> _Exercise details_
Could you arrange the lines of the listing, from the line with "The image size is (1568, 657)." up to and including the line with "Click Wi-Fi icon on Rock Bite Resort card", as a JSON list of strings, one string per line, with any blank lines left out?

> _Raw records_
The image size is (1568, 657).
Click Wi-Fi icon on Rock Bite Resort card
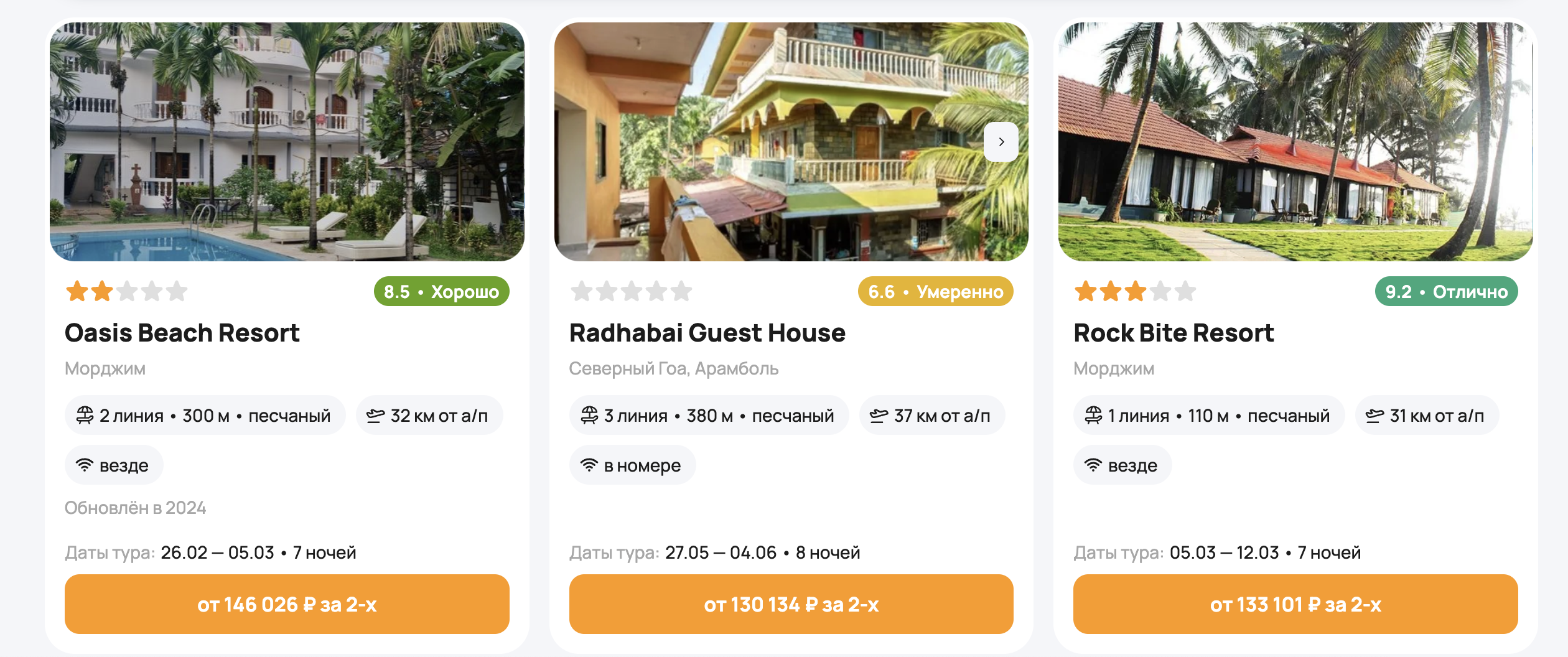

--

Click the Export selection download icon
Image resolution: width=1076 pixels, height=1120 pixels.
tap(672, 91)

> _Right answer_
[
  "The image size is (1568, 657).",
  "Click Wi-Fi icon on Rock Bite Resort card"
]